■ Exercise brief ■
Output all of the listing, leaving every line exactly as written.
'''
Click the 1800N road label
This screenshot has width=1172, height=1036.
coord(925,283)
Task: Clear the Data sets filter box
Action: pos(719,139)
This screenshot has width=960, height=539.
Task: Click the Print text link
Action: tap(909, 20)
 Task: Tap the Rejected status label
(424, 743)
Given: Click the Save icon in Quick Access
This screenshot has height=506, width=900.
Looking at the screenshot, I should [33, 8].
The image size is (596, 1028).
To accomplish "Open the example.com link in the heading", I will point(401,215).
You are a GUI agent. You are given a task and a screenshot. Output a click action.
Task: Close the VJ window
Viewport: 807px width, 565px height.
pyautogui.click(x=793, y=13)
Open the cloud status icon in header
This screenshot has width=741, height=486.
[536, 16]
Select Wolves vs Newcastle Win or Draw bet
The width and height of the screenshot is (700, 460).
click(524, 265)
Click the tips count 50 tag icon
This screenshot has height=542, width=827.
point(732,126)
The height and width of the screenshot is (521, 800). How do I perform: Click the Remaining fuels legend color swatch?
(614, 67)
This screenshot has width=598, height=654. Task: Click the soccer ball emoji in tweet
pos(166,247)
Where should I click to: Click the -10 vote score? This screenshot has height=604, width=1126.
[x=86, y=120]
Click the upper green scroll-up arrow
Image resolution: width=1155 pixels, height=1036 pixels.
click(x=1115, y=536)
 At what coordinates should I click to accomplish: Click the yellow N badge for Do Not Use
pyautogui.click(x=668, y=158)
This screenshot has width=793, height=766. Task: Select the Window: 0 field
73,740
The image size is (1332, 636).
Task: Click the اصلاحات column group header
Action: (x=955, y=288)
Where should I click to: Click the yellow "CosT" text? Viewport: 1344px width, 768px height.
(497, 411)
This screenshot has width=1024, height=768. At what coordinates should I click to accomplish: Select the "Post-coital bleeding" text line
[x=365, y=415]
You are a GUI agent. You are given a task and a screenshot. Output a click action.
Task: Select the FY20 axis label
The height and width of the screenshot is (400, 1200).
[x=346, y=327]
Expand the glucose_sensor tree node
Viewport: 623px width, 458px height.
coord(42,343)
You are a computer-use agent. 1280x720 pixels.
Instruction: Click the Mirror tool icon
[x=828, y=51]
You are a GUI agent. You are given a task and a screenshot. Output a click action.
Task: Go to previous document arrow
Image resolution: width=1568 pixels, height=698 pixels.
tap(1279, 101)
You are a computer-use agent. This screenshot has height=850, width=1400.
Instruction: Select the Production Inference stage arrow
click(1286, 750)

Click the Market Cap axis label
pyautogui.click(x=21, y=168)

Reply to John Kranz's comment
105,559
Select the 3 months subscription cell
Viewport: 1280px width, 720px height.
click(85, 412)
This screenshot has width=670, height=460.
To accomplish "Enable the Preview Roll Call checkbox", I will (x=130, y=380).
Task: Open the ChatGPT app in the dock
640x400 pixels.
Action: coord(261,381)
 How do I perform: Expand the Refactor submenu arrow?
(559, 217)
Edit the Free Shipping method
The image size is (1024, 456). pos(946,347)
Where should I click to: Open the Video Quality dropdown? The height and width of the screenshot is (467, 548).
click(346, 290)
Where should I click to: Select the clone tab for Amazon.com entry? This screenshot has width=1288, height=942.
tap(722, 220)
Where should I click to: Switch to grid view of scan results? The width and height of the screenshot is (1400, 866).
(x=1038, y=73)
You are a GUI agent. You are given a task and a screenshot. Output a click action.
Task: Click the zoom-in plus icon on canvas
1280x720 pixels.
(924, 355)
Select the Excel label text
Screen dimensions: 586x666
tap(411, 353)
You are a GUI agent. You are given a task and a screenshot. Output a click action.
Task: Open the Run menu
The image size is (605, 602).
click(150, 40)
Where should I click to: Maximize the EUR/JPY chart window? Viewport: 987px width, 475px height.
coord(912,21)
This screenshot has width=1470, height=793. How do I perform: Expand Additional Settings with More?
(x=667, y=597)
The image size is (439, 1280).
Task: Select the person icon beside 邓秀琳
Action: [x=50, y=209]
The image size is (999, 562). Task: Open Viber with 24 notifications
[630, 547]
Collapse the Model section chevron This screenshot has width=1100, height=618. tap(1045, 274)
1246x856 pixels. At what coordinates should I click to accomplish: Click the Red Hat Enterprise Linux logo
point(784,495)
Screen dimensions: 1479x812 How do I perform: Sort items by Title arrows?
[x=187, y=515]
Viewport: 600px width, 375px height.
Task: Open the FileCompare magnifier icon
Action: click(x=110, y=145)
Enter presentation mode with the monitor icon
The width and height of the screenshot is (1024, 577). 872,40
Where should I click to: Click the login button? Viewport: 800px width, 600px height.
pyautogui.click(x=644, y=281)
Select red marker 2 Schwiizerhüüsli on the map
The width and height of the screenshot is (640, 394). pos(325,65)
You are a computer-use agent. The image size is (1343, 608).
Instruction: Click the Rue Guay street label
'''
■ Reply ■
Click the 1800N road label
This screenshot has width=1172, height=1036.
coord(925,283)
Task: Clear the Data sets filter box
Action: pos(719,139)
This screenshot has width=960, height=539.
Task: Click the Print text link
Action: tap(909, 20)
 Task: Tap the Rejected status label
(424, 743)
Given: Click the Save icon in Quick Access
This screenshot has height=506, width=900.
Looking at the screenshot, I should [33, 8].
The image size is (596, 1028).
To accomplish "Open the example.com link in the heading", I will point(401,215).
You are a GUI agent. You are given a task and a screenshot. Output a click action.
Task: Close the VJ window
Viewport: 807px width, 565px height.
pyautogui.click(x=793, y=13)
Open the cloud status icon in header
This screenshot has width=741, height=486.
[536, 16]
Select Wolves vs Newcastle Win or Draw bet
The width and height of the screenshot is (700, 460).
click(524, 265)
Click the tips count 50 tag icon
This screenshot has height=542, width=827.
point(732,126)
The height and width of the screenshot is (521, 800). How do I perform: Click the Remaining fuels legend color swatch?
(614, 67)
This screenshot has width=598, height=654. Task: Click the soccer ball emoji in tweet
pos(166,247)
Where should I click to: Click the -10 vote score? This screenshot has height=604, width=1126.
[x=86, y=120]
Click the upper green scroll-up arrow
Image resolution: width=1155 pixels, height=1036 pixels.
click(x=1115, y=536)
 At what coordinates should I click to accomplish: Click the yellow N badge for Do Not Use
pyautogui.click(x=668, y=158)
This screenshot has width=793, height=766. Task: Select the Window: 0 field
73,740
The image size is (1332, 636).
Task: Click the اصلاحات column group header
Action: (x=955, y=288)
Where should I click to: Click the yellow "CosT" text? Viewport: 1344px width, 768px height.
(497, 411)
This screenshot has width=1024, height=768. At what coordinates should I click to accomplish: Select the "Post-coital bleeding" text line
[x=365, y=415]
You are a GUI agent. You are given a task and a screenshot. Output a click action.
Task: Select the FY20 axis label
The height and width of the screenshot is (400, 1200).
[x=346, y=327]
Expand the glucose_sensor tree node
Viewport: 623px width, 458px height.
coord(42,343)
You are a computer-use agent. 1280x720 pixels.
Instruction: Click the Mirror tool icon
[x=828, y=51]
You are a GUI agent. You are given a task and a screenshot. Output a click action.
Task: Go to previous document arrow
Image resolution: width=1568 pixels, height=698 pixels.
tap(1279, 101)
You are a computer-use agent. This screenshot has height=850, width=1400.
Instruction: Select the Production Inference stage arrow
click(1286, 750)

Click the Market Cap axis label
pyautogui.click(x=21, y=168)

Reply to John Kranz's comment
105,559
Select the 3 months subscription cell
Viewport: 1280px width, 720px height.
click(85, 412)
This screenshot has width=670, height=460.
To accomplish "Enable the Preview Roll Call checkbox", I will (x=130, y=380).
Task: Open the ChatGPT app in the dock
640x400 pixels.
Action: coord(261,381)
 How do I perform: Expand the Refactor submenu arrow?
(559, 217)
Edit the Free Shipping method
The image size is (1024, 456). pos(946,347)
Where should I click to: Open the Video Quality dropdown? The height and width of the screenshot is (467, 548).
click(346, 290)
Where should I click to: Select the clone tab for Amazon.com entry? This screenshot has width=1288, height=942.
tap(722, 220)
Where should I click to: Switch to grid view of scan results? The width and height of the screenshot is (1400, 866).
(x=1038, y=73)
You are a GUI agent. You are given a task and a screenshot. Output a click action.
Task: Click the zoom-in plus icon on canvas
1280x720 pixels.
(924, 355)
Select the Excel label text
Screen dimensions: 586x666
tap(411, 353)
You are a GUI agent. You are given a task and a screenshot. Output a click action.
Task: Open the Run menu
The image size is (605, 602).
click(150, 40)
Where should I click to: Maximize the EUR/JPY chart window? Viewport: 987px width, 475px height.
coord(912,21)
This screenshot has width=1470, height=793. How do I perform: Expand Additional Settings with More?
(x=667, y=597)
The image size is (439, 1280).
Task: Select the person icon beside 邓秀琳
Action: [x=50, y=209]
The image size is (999, 562). Task: Open Viber with 24 notifications
[630, 547]
Collapse the Model section chevron This screenshot has width=1100, height=618. tap(1045, 274)
1246x856 pixels. At what coordinates should I click to accomplish: Click the Red Hat Enterprise Linux logo
point(784,495)
Screen dimensions: 1479x812 How do I perform: Sort items by Title arrows?
[x=187, y=515]
Viewport: 600px width, 375px height.
Task: Open the FileCompare magnifier icon
Action: click(x=110, y=145)
Enter presentation mode with the monitor icon
The width and height of the screenshot is (1024, 577). 872,40
Where should I click to: Click the login button? Viewport: 800px width, 600px height.
pyautogui.click(x=644, y=281)
Select red marker 2 Schwiizerhüüsli on the map
The width and height of the screenshot is (640, 394). pos(325,65)
You are a computer-use agent. The image size is (1343, 608).
Instruction: Click the Rue Guay street label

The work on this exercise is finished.